Kathryn Bigelow a été reconnue par ses paires avec Démineurs et a connu un succès mondial avec Zero dark Thirty. Mais avant cette doublette d’exception, il y avait eu Aux frontières de l’aube, Point Break et ….Strange Days !! Un film fleuve, produit et écrit par un James Cameron en état de grâce et dont l’impact fut d’une puissance incroyable.
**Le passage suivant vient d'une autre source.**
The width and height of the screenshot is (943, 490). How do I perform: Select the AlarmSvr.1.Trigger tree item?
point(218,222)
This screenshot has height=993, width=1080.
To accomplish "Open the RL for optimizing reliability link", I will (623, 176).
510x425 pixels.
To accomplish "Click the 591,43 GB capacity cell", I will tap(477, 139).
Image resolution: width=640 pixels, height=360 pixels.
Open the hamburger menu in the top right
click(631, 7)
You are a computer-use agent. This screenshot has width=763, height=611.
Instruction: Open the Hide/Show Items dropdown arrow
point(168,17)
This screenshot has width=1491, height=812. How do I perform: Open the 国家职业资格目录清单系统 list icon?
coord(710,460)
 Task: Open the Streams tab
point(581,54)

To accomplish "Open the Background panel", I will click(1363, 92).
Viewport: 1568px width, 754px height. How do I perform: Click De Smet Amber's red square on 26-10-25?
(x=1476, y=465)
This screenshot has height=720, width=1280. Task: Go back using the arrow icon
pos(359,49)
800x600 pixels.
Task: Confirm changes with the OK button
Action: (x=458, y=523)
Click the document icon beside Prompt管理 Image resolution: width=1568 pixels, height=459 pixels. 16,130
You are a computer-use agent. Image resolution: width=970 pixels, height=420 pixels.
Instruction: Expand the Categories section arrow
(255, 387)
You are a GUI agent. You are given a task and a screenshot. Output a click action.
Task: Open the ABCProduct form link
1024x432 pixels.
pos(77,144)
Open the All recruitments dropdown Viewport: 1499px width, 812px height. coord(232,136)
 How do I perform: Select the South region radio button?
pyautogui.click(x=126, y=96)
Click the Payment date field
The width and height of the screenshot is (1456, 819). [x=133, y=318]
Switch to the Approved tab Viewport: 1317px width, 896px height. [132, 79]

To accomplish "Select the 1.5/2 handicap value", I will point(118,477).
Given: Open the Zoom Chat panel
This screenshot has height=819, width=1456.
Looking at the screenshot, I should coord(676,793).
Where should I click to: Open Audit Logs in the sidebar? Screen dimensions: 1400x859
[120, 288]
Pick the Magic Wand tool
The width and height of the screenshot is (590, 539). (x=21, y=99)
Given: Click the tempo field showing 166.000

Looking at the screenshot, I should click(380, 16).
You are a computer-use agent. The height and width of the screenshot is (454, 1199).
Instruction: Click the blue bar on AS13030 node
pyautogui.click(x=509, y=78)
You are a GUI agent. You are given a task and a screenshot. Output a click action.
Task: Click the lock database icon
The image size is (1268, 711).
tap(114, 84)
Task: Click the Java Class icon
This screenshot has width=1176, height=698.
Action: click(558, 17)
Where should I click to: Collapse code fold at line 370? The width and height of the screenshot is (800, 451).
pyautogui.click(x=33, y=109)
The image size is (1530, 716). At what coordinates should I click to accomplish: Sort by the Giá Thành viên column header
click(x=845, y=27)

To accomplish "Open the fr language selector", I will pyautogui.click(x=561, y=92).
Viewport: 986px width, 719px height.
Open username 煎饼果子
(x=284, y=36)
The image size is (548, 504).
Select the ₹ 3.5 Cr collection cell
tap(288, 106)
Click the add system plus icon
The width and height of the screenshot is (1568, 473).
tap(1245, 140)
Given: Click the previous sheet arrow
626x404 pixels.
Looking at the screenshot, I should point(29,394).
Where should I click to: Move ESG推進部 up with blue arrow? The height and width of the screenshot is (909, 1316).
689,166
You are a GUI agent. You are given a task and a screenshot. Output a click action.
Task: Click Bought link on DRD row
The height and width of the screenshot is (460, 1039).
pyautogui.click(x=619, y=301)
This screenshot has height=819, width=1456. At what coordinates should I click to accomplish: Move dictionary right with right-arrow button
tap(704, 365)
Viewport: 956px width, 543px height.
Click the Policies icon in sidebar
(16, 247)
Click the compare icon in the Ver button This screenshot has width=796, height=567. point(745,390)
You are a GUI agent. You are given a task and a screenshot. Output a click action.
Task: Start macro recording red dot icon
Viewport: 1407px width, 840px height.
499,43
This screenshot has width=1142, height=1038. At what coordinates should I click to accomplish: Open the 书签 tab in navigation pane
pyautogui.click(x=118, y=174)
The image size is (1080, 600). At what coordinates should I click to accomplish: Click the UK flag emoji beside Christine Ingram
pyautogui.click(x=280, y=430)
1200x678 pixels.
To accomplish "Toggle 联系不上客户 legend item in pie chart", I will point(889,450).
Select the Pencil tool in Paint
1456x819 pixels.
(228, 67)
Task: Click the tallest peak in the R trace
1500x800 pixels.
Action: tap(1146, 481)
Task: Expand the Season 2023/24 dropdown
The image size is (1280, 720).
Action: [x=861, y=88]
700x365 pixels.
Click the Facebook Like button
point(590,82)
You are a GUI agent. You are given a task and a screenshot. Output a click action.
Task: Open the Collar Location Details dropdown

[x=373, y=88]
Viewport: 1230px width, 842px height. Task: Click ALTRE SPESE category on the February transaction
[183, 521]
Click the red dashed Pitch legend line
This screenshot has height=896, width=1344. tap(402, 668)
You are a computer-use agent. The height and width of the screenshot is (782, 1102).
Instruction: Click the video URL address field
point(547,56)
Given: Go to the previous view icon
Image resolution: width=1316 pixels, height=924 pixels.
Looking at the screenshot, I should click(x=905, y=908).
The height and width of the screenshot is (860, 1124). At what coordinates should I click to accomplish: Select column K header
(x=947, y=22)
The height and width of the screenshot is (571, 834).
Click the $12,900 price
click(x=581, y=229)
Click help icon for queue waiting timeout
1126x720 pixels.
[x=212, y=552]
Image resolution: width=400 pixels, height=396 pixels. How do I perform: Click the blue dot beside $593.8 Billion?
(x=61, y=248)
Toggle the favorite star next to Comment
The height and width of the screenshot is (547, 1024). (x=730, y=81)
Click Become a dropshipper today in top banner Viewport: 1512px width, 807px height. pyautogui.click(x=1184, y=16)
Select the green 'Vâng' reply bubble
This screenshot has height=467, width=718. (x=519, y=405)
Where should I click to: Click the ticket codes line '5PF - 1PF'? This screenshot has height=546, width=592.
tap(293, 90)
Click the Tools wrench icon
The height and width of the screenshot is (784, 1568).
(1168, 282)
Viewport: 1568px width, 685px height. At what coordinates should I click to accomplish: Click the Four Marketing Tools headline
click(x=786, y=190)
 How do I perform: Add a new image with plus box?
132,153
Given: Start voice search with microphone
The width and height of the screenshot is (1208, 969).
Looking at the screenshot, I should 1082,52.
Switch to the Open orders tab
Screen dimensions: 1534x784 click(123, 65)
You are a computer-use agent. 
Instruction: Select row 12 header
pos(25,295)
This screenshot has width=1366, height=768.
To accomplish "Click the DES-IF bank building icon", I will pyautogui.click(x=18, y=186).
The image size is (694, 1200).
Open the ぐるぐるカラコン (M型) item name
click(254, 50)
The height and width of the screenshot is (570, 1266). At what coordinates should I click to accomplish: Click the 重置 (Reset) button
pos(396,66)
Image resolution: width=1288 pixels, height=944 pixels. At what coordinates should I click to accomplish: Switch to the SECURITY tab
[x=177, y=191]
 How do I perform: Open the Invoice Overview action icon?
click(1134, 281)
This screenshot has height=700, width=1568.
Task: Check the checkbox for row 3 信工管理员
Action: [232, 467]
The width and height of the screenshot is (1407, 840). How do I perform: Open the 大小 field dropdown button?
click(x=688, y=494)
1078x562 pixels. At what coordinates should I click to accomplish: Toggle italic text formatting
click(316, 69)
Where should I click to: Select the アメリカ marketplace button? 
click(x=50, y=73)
Problème : personne n’alla le voir (ou presque !! Votre serviteur eut la chance de le voir en salle et se rua sur le Laserdisc dès sa sortie).
Tout était fait pour que le film soit un triomphe. Ralph Fiennes venait de tourner La liste de Schindler, Cameron avait triomphé avec True Lies et Katryn était à l’apogée de la première phase de sa carrière. Ajoutez à cela un thème puissant et totalement dans l’ère du temps, une mise en scène implacable et un scénario bourré de rebondissement. Bref, le blockbusters calibré pour le succès. Mais rien ne se passa comme prévu.Strange Days s’écrasa dès son premier week-end (3,7 millions seulement) et finit sa carrière à 7,9 ! Il en avait coûté 42 ! La grande Katryn mit 7 ans pour revenir à la mise en scène (la doublette K19 – Le poids de l’eau) et il est clair que cet échec a retardé l’éclatement de son talent sur la scène mondiale.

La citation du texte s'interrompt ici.